Business

10. ElevateBio

Persephone Kavallines

Founders: David Hallal (CEO), Vikas Sinha, Mitch Finer
Launched: 2019
Headquarters: Cambridge, Massachusetts
Funding:
$868 million
Valuation: N/A
Industry:
Biotech
Previous appearances on Disruptor 50 List: 0

The rise of gene editing technologies like CRISPR — which was awarded the Nobel Prize in Chemistry last year — signals that the era of gene and cellular therapies for a wide variety of diseases is here. But a lot of work remains to be done for commercialization of the latest in medical science to have a real-world, life-saving impact on patients.

There are an estimated 1,000 companies and over 1,000 cell and gene therapies in development, but only a fraction of those (less than two dozen) approved for use in the U.S. That is expected to change in the years ahead. By the second half of this decade, the FDA could be approving between 10-20 — possibly even 30-60 — cutting-edge therapies annually, according to some estimates.
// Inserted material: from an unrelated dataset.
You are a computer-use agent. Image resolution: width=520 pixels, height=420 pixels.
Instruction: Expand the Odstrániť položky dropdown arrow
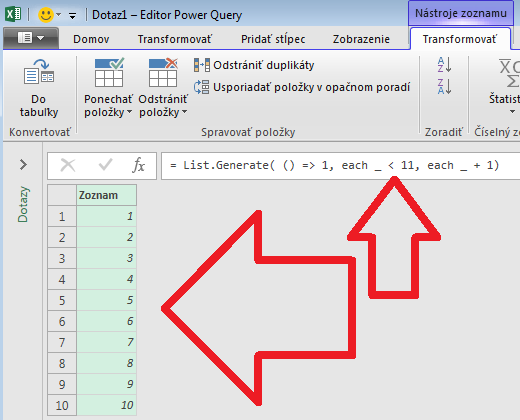tap(184, 112)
That implies a market worth tens of billions of dollars.

The pandemic has resulted in even more growth for biotech companies, including ElevateBio, which is known for its technology platform and use of innovative gene and cell therapy concepts including CAR/TCR (T cell therapies) and molecular RNA. It seeks to clear a major roadblock in the era of gene therapy: manufacturing scale.
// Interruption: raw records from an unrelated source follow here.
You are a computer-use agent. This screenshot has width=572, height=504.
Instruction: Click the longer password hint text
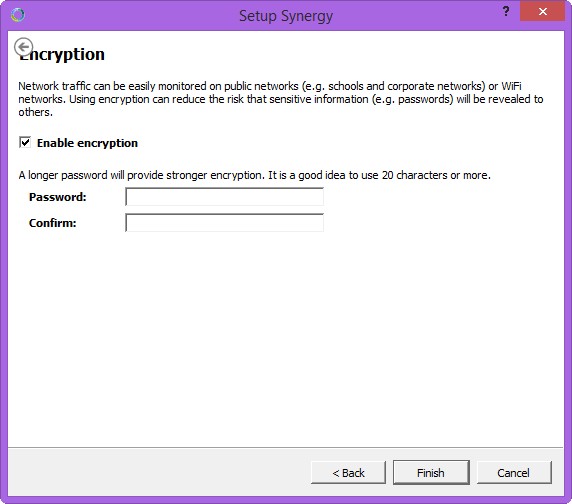(254, 175)
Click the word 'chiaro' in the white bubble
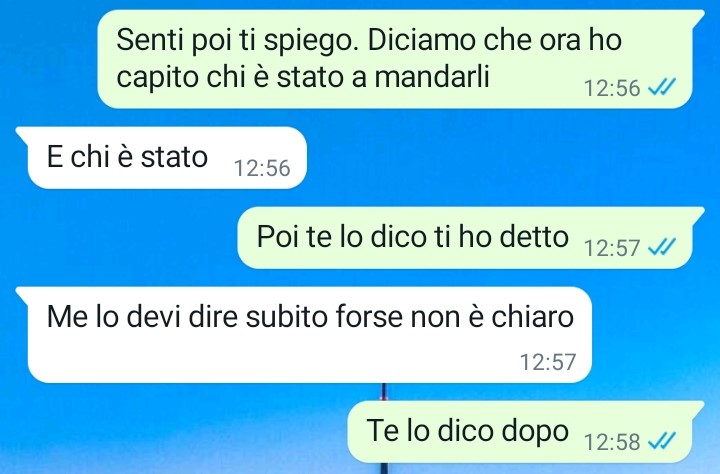 coord(533,317)
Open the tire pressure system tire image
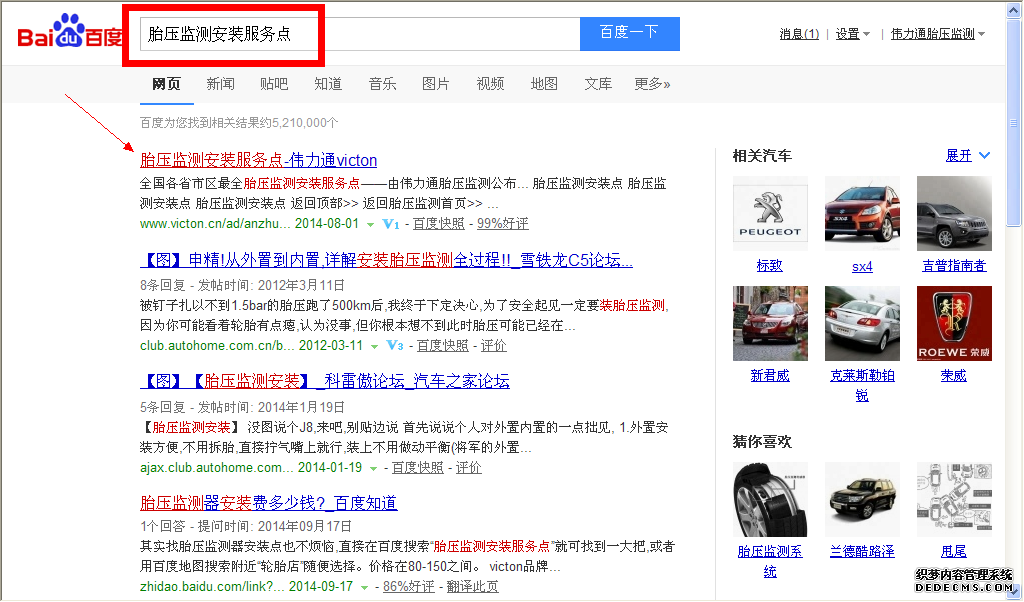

ElevateBio estimates that billions of cells will need to be manufactured to treat patients as personalized, precision medicine becomes reality, and the biotech sector still lacks a manufacturing platform to commercialize the innovations coming out of the lab today.
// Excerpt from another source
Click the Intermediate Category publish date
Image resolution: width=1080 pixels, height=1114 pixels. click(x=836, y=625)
It is redefining what we mean when we use the term "technology stack" in a health-care context, building the tech infrastructure for gene editing, stem cells, and protein, viral, and cellular engineering. ElevateBio BaseCamp, a roughly 100,000 square-foot centralized R&D and manufacturing facility, collaborates with biotech partners while also developing its own cell and gene therapies.

The company brings together the approach of a biotech start-up and a holding company, with its own science staff and drug development efforts parallel to an investment portfolio that includes T cell immunotherapy companies AlloVir and HighPass Bio, which use its manufacturing and innovation platform to research new approaches to diseases including leukemia and viruses from SARS-Cov-2 to influenza and herpes.

It also has a 10-year deal (which began in 2019) for cell and gene therapy clinical trials with the Massachusetts General Hospital, which conducts the biggest hospital-based research effort in the U.S.

More big-name investors want in on the concept. In March, the company raised $525 million in a round of venture capital that included new backers Softbank Vision Fund 2 and Fidelity Investments.